Il rapporto con l’altro sesso è sempre complesso per le protagoniste dei suoi film. Leggiamo un’incapacità di andare oltre, di portare avanti un’azione destinata a morire prima di nascere. Sono protagoniste le donne, forti ma deboli, affascinate da uomini che ripetutamente preferiscono mantenere una certa distanza dai sentimenti: -“Amare, cosa significa amare?" -"Ho orrore dei sentimenti, ne ho fin troppi”. Tra storie di amore e indifferenza percepiamo la guerra, sempre come nebbia leggera e quasi impercettibile: è nei giochi dei bambini, è nelle battute scambiate per caso. -“Non mi interessa la guerra, e poi è passato”. -“Il passato? È eterno”.

La guerra è invece nelle strade e nelle situazioni che racconta con la sua Super8 nei documentari e nelle vedute di Parigi. Una città che rimane sospesa, che mai ci è concesso vedere con chiarezza. Ne riconosciamo l’acqua, il verde, la neve e i passanti, sempre di spalle. Cécile rimane sulla riva del fiume che scorre davanti a lei, il fiume della realtà, con il suo sguardo distante e silenzioso.
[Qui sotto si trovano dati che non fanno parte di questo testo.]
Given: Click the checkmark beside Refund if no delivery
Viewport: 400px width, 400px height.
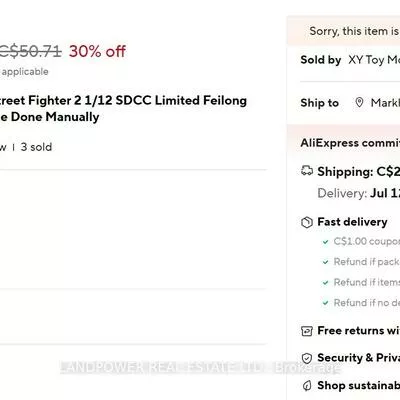Looking at the screenshot, I should coord(326,303).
Questo accade in Renault-seguin la fin, un documentario sullo smantellamento della fabbrica della Renault, un’isola-monumento del sindacalismo, degli scioperi del ’68, di un modo diverso di concepire il lavoro. La telecamera ci fa percepire lo scorrere del tempo e diventa l’occhio di un passante che per quasi un anno osserva il cemento e i demolitori.

Lo sguardo della Decugis non è solo quello di regista, ma anche di teorica del cinema. Perfettamente consapevole del mezzo cinematografico, in Le réfugiés, si interroga sull’eticità delle immagini. Cosa è vero? Cosa è falso? Quale messaggio trasmettono le immagini? Un film girato nel 1965 sulla Linea Morice (linea elettrificata costruita lungo la frontiera algero-tunisina) ritorna in vita grazie alla voce della stessa regista che fa parlare la pellicola a quasi più di 50 anni di distanza.

Un bambino è solo nel deserto, spostando lo sguardo scopriamo che vicino a lui c’è la famiglia. Delle capanne sembrano costruite al centro del nulla: come fanno a sopravvivere senza acqua? Allargando l’inquadratura notiamo che è vicino ai rifornimenti. La riflessione sull’uso delle immagini è un discorso più attuale che mai e, consapevolmente o meno, si accresce ad ogni accensione di televisione. Cécile Decugis ci insegna che ogni sguardo è soggettivo e che dobbiamo stare in guardia per non cadere in un’ingiustificata commozione.

-"Per me non è cinema". -"E quei filmini della fabbrica della Renault? Sembravano girati da mia nonna". -"Ma poi il film era anche fatto male, le sequenze duravano troppo". Le mie parole le dedico a voi, cinefili polemici appena fuori la sala.